PMN Rp 20 triliun yang bersumber dari APBN hasil penjualan SBN jika dialihkan ke pelayanan kesehatan bisa digunakan untuk penyediaan Alkes berupa test PCR untuk rakyat secara gratis.

"Ini akan lebih berfaedah bagi kesulitan rakyat saat ini," katanya.

Solusi Terbaik

Managing Director Political Economy and Policy Studies (PEPS) Anthony Budiawan menilai, program penyelamatan polis (restrukturiasi) yang ditawarkan pemerintah dan manajemen baru merupakan solusi terbaik demi menjawab hak para pemegang polis.

Menurutnya, program penyelamatan polis ini adalah satu-satunya pilihan yang harus diambil pemerintah, ketimbang pemerintah harus melikuidasi Jiwasraya yang diyakini akan menambah kerugian para pemegang polis.

"Pemerintah tidak ada pilihan lain kecuali restrukturisasi. Restru adalah pilihan realistis karena biaya likuidasi akan jauh lebih tinggi," kata Anthony dalam keterangannya, Jumat (2/10/2020).

• _Tugas Anda_:
(a) Jawablah pertanyaan berikut berdasarkan kutipan tentang Jiwasraya.
(i) Berapa nilai PMN yang disebutkan?
(ii) Apa jabatan Anthony Budiawan?
(iii) Menurut Anthony, mengapa restrukturisasi merupakan pilihan yang realistis?
(b) Sebutkan semua singkatan dalam kutipan tentang Jiwasraya yang seluruhnya ditulis dengan huruf kapital.

• _Informasi yang Diberikan_:

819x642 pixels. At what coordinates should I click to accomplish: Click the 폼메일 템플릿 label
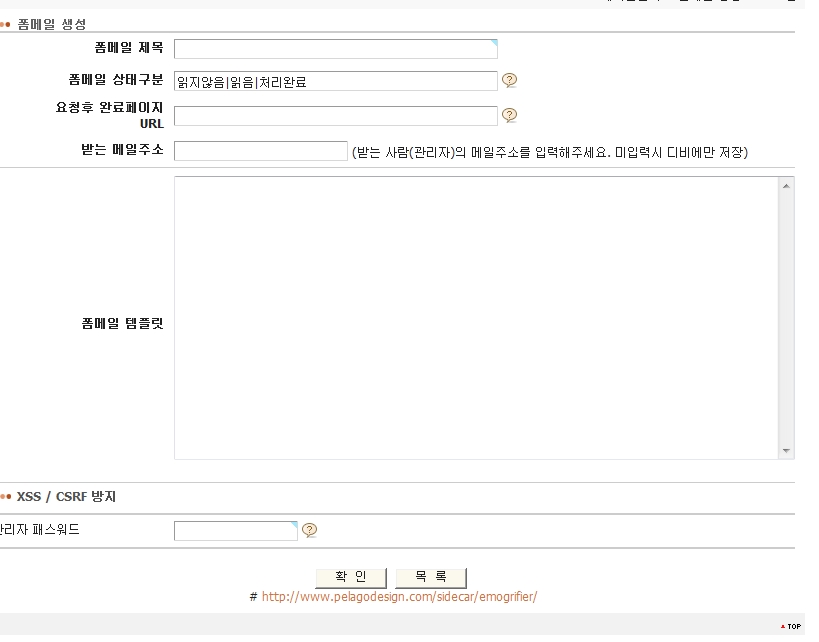click(122, 324)
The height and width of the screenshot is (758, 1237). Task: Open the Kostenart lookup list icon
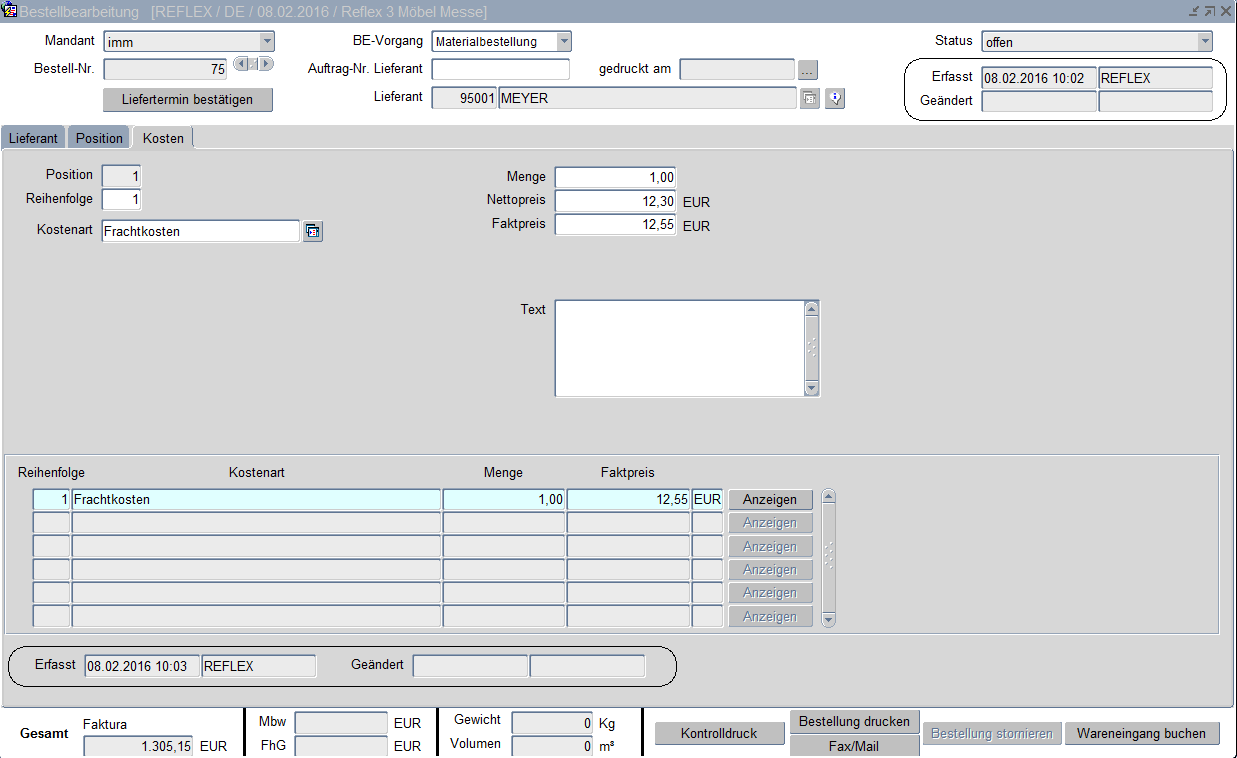[x=313, y=232]
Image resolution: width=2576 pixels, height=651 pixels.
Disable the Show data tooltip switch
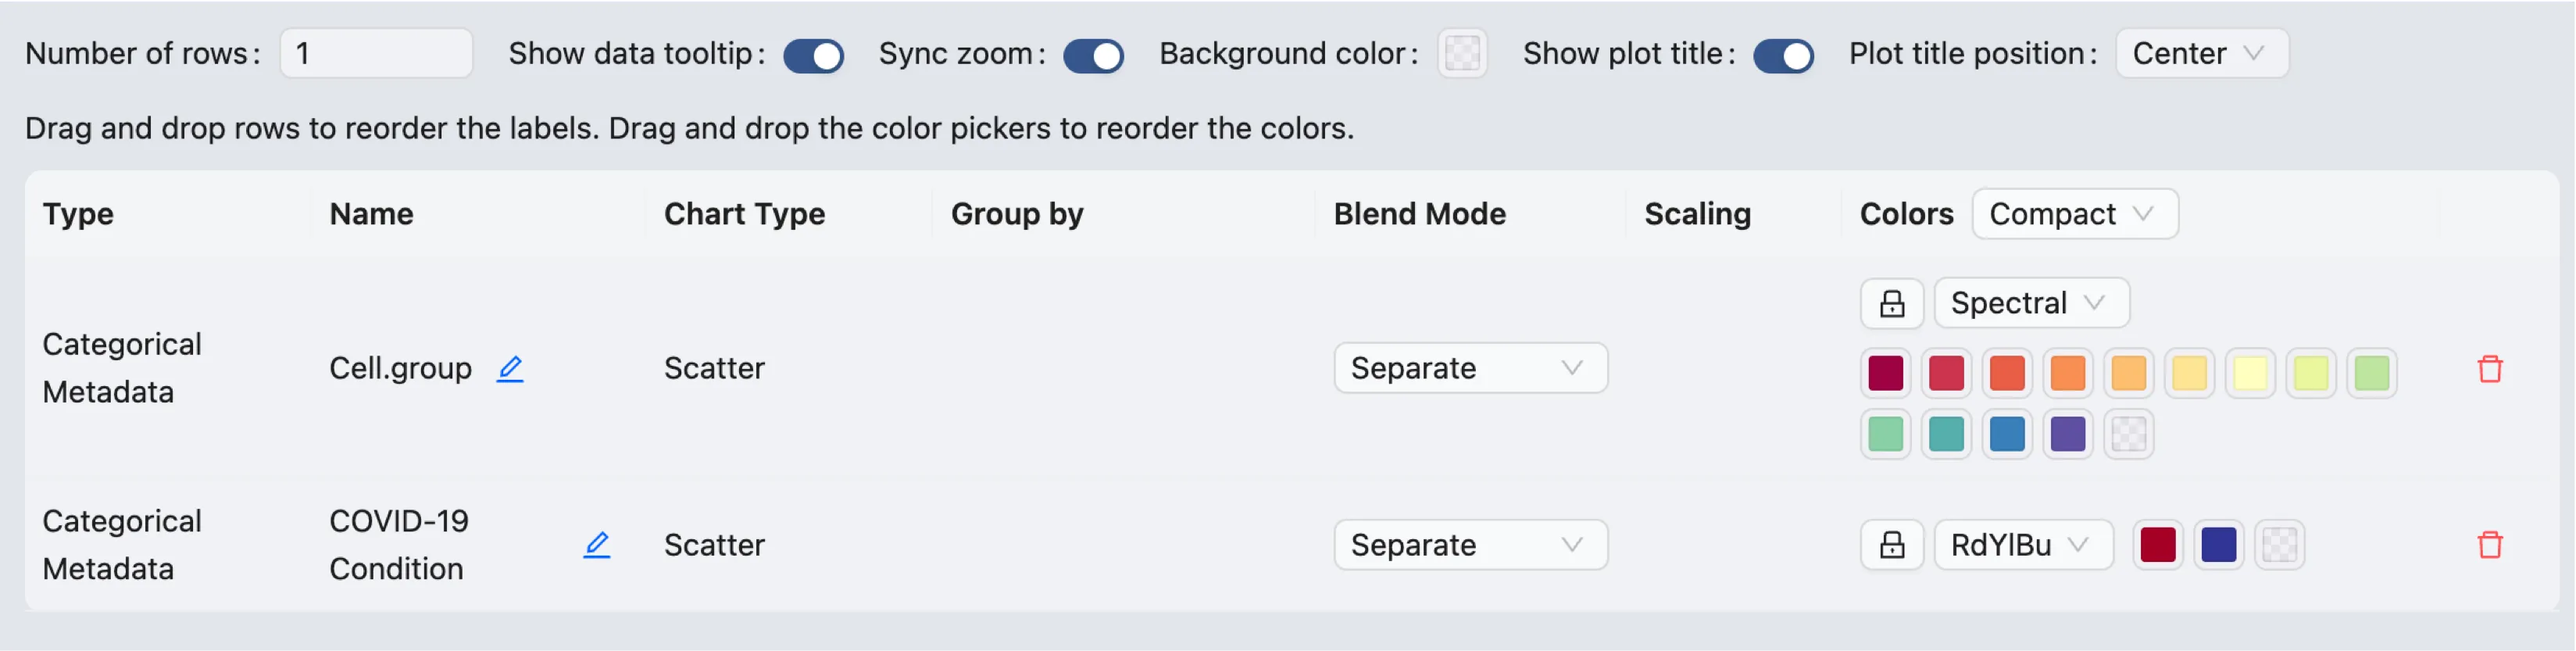(813, 55)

• _Jawaban Tertulis_:
(a)
(i) Rp 20 triliun.
(ii) Managing Director Political Economy and Policy Studies (PEPS).
(iii) Karena biaya likuidasi akan jauh lebih tinggi.

(b) PMN, APBN, SBN, PCR, PEPS